10. Deducendo l’odierno ricorrente che
la Commissione Amministrativa di primo grado aveva diversamente
sanzionato (meno gravemente) altri colleghi che erano incorsi in
infrazioni più gravi rispetto a quella da lui posta in essere (avendo
costoro raggiunto un numero di crediti formativi inferiore al suo) la
Corte di appello ha disatteso tale censura affermando che la disparità
di trattamento riguarda la diversa fattispecie della patologia degli
atti a carattere discrezionale, impugnabili innanzi al giudice
amministrativo, e non riguarda invece l’esercizio della potestà
sanzionatoria disciplinare che è retta da presupposti tipici di atti
dovuti e sotto tale profilo le vicende disciplinari afferenti altri
professionisti del medesimo distretto notarile non possono essere
oggetto di cognizione da parte di questa Corte in quanto concernono
rapporti giuridici estranei a quello dedotto a oggetto del presente
giudizio.
11. Con l’ultimo motivo il ricorrente censura
la sentenza impugnata nella parte de qua lamentando violazione dei
principi portanti del procedimento disciplinare: in particolare quelli
di parità di trattamento e i di proporzionalità sanzionatoria.
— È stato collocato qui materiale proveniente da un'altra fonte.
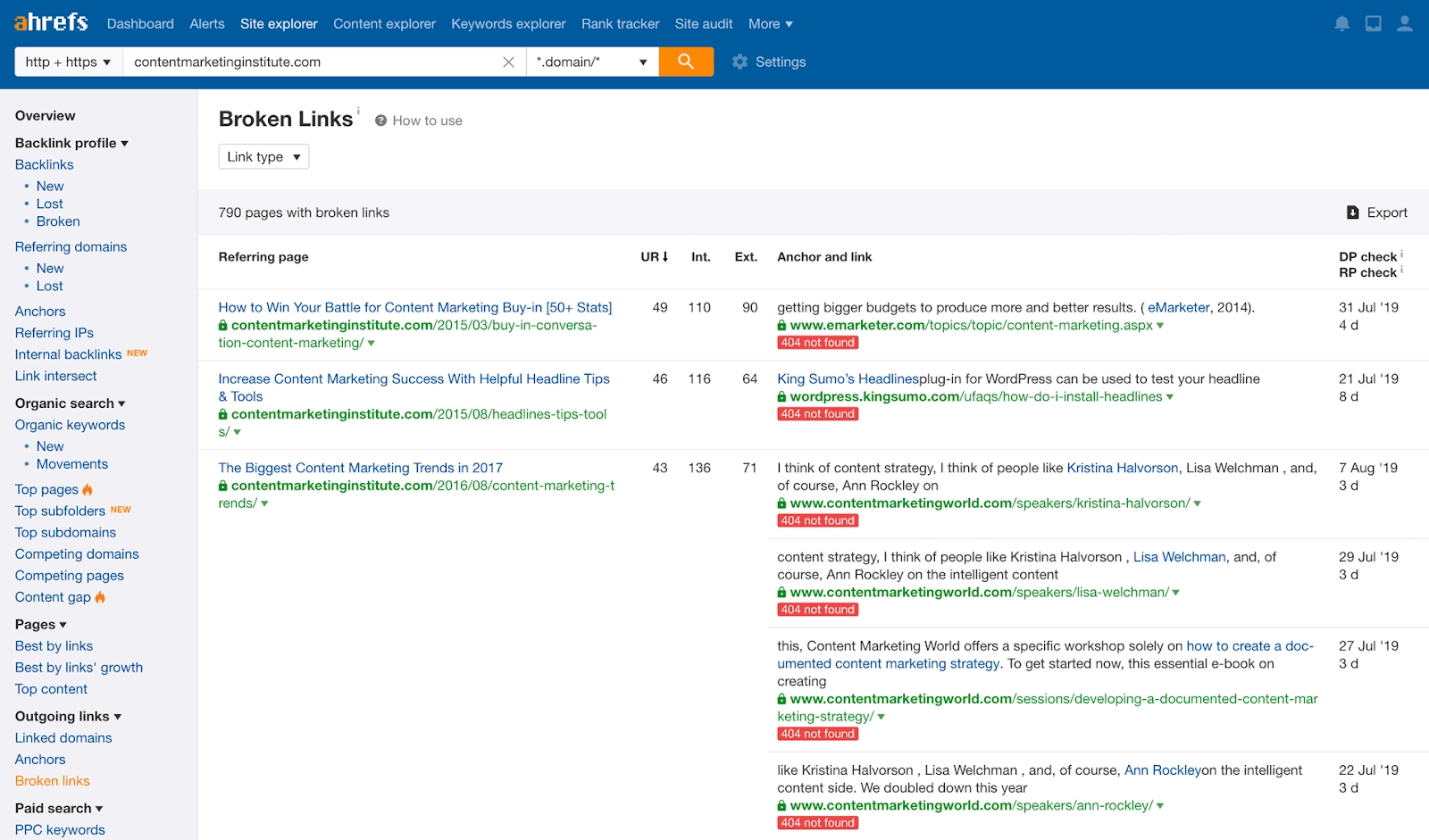The height and width of the screenshot is (840, 1429).
Task: Open the notification bell icon
Action: coord(1341,22)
12. Il motivo è inammissibile.
In
tema di ricorso per cassazione, a seguito della novella introdotta dal
D.Lgs. n. 40 del 2006, il requisito di cui all’art. 366 c.p.c., comma
1, n. 6, per essere assolto, postula che nel detto ricorso sia
specificato in quale sede processuale il documento, pur individuato dal
ricorso stesso, risulta prodotto, in quanto indicare un documento
significa, necessariamente, oltre che specificare gli elementi che
valgono ad individuarlo, dire dove è rintracciabile nel processo.
Pertanto,
qualora il documento sia stato prodotto nelle fasi di merito dal
ricorrente, è necessaria la produzione del fascicolo di parte e
l’indicazione dell’avvenuta produzione in ricorso con la specificazione
che il documento è all’interno di esso; qualora sìa stato prodotto
dalla controparte, è necessaria l’indicazione della sua collocazione
nel fascicolo di tale parte o la produzione in copia; qualora, ai soli
fini dell’ammissibilità del ricorso per cassazione sia ammissibile la
produzione in sede di legittimità, è necessaria l’indicazione e la
produzione unitamente al ricorso (In termini, ad esempio, Cass. 12
dicembre 2008, n. 29279, nonchè Cass., sez. un., 31 ottobre 2007, n.
23019).
Certo quanto precede, non controverso che nella
specie è stata totalmente omessa – nel ricorso – la specifica
indicazione dei documenti sui quali si fonda il terzo motivo di ricorso
(cioè i provvedimenti disciplinari a carico di colleghi dell’odierno
ricorrente recanti sanzioni meno gravi di quella applicata nei suoi
confronti, documenti dalla cui lettura non può prescindersi al fine di
verificare la fondatezza, o meno, delle censure prospettate dal
ricorrente) è evidente che deve dichiararsi la inammissibilità del
terzo motivo.
Conclusivamente, dichiarata la
inammissibilità del terzo motivo e la manifesta infondatezza del primo,
pare manifestamente fondato il secondo.
3. Ritiene il
Collegio di dovere fare proprio quanto esposto nella sopra trascritta
relazione, specie tenuto presente che non sono state presentate
repliche alla stessa.
Il proposto ricorso, conclusivamente, deve essere dichiarato inammissibile.
Nessun
provvedimento deve adottarsi in ordine alle spese di questo giudizio di
legittimità non avendo gli intimati svolto in questa sede attività
difensiva.
P.Q.M.
La Corte accoglie il secondo motivo del ricorso;
rigetta il primo; dichiara inammissibile il terzo;
cassa
in relazione al motivo accolto la pronunzia impugnata e rinvia la causa
alla stessa corte di appello di Ancona, in diversa composizione.
Così deciso in Roma, nella Camera di consiglio, il 16 dicembre 2009.
Depositato in Cancelleria il 1 febbraio 2010.